I've been wanting to restart writing some non-TV stuff but I don't seem to know too much about anything. So I decided to write about something I know NOTHING about: having a baby.
Yes, Lorisa and I are starting a family. I am going to be a father. Scary, I know. The first few chapters will be getting you up to speed. I'll let you know when we're caught up and "live" again.
The plan is to write about the parenting process from a clueless first-person perspective. I don't claim to be an expert or even a novice. Nothing that looks like advice should be taken without consulting your physician, your family, your librarian and two mechanics. Seriously, I don't know what I'm doing. And we begin.
We had been married for three years and together for almost seven. We had talked about having kids from the start and both agreed it's what we wanted down the road. What we didn't exactly agree on was the length of this road.
Lorisa's map called for a journey just down the street. She had been ready for children for about, oh, three years of marriage. OK, I exaggerate. Two years, eleven months, and twenty-nine days of marriage.
My ride to reproduction was mapped out a bit differently. I wanted to take the scenic route. I hoped to do some traveling (literally), just the two of us. I wanted to save up some money. In other words, I was scared.
None of this was new to my spouse however. I had made her wait before I "asked her out" and we were "official." I made her wait for a proposal. Hanging out with me is a good way to experience wait gain.
But I was running out of excuses. We had three years of marriage under our belts. We had recently moved into our first house. And Lorisa's biological clock was ticking louder than Big Ben.
Finally I realized she had the correct time. We had been able to enjoy a couple nice vacations. As far as finances, our parents kept telling us if you wait until you can "afford" to have a baby, you'll never have a baby. Translation: Sometimes you just have to stop being a wuss.
I was on board the conception bandwagon.
Blind Birds and Bumbling Bees
This is supposed to be the fun part. "Making babies." Piece of cake, right? I took health class in high school. Got an A in it even. And judging from your typical show on the WB, you'd think if two young passionate members of the opposite sex looked at each other wrong someone would get pregnant. I figured since there were bullets in the gun and the target was willing, this should be a snap. Like shooting ova in a barrel.
Well, it ain't that easy.
First of all, women only have a twenty-some-odd percent chance of getting pregnant during each monthly cycle. Our doctor told us it routinely takes up to a year for a trying couple to conceive. We best get started then.

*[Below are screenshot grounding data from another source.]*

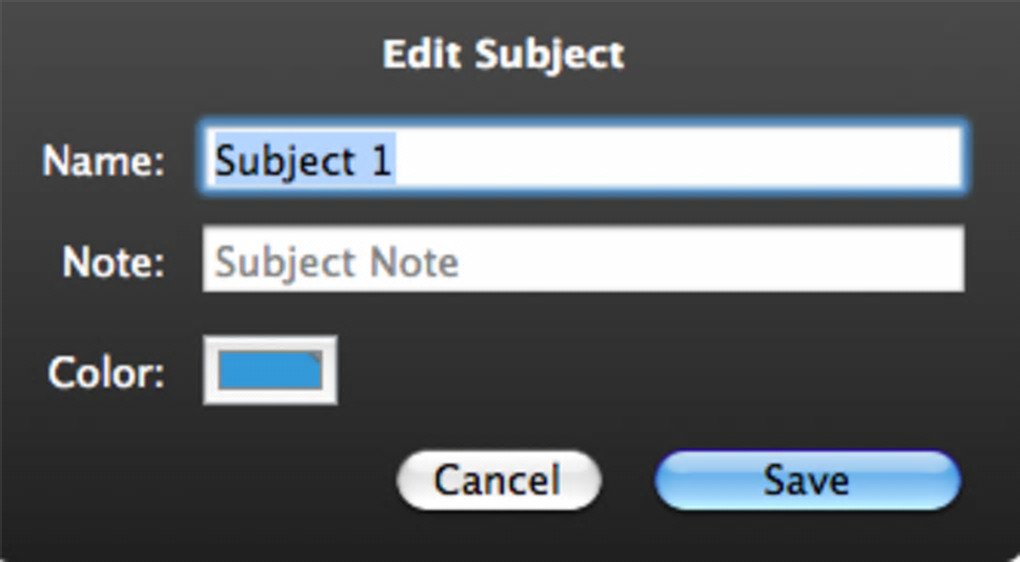The width and height of the screenshot is (1020, 562).
Task: Click the "Color:" label
Action: [x=106, y=373]
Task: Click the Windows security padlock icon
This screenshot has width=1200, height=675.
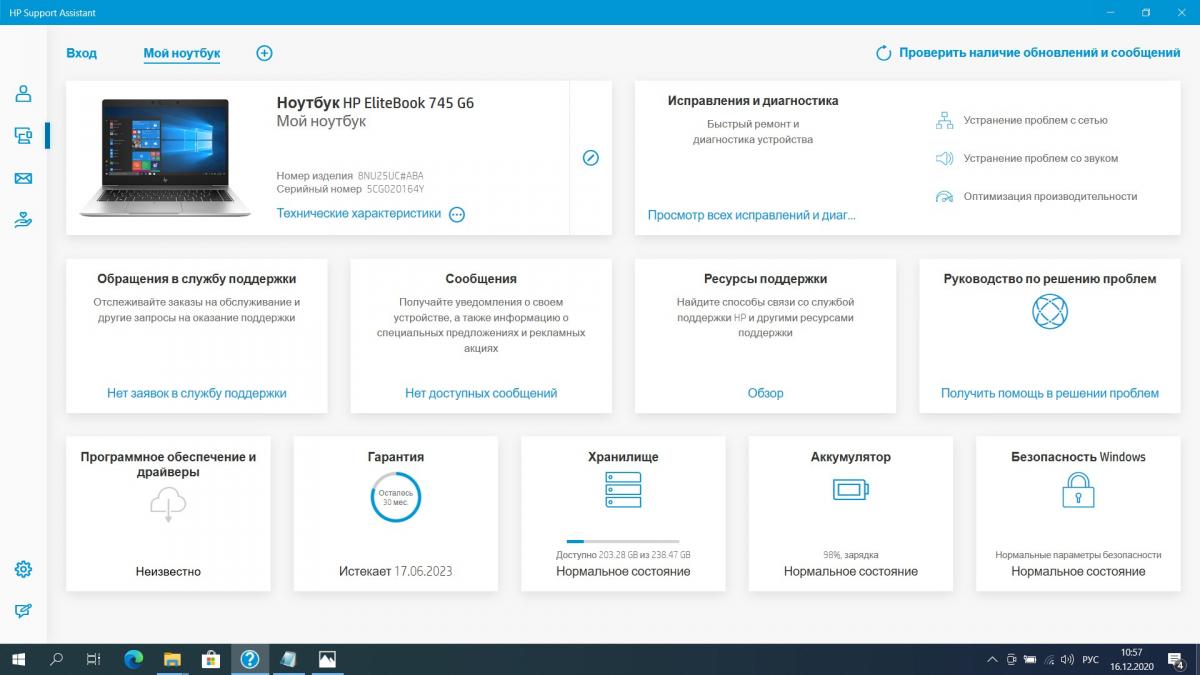Action: (1078, 490)
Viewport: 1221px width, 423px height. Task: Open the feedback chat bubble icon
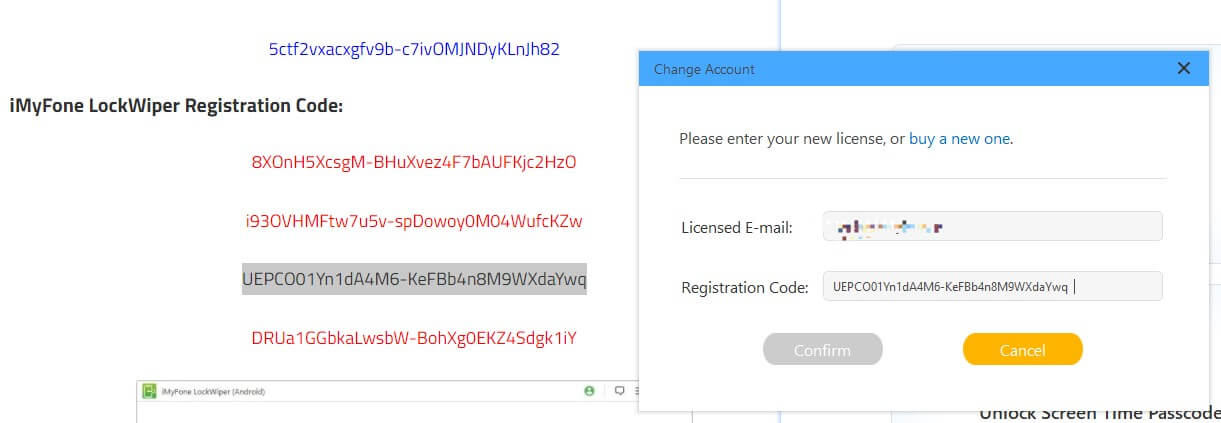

So we got to work. Gents, isn't it interesting how amorous your partner becomes where there's a big prize involved? Suddenly it's never too late, or too early, too busy or too tired. I'm not complaining, I'm just saying.
Gents, isn't it not interesting when you're not the machine of manhood you always believed? I never would have thought "Be careful what you wish for" would apply to the lovin'.
But my deflated…ego and I survived. We marched upward and onward. We took one for the team. We gave at the office. Again and again and again.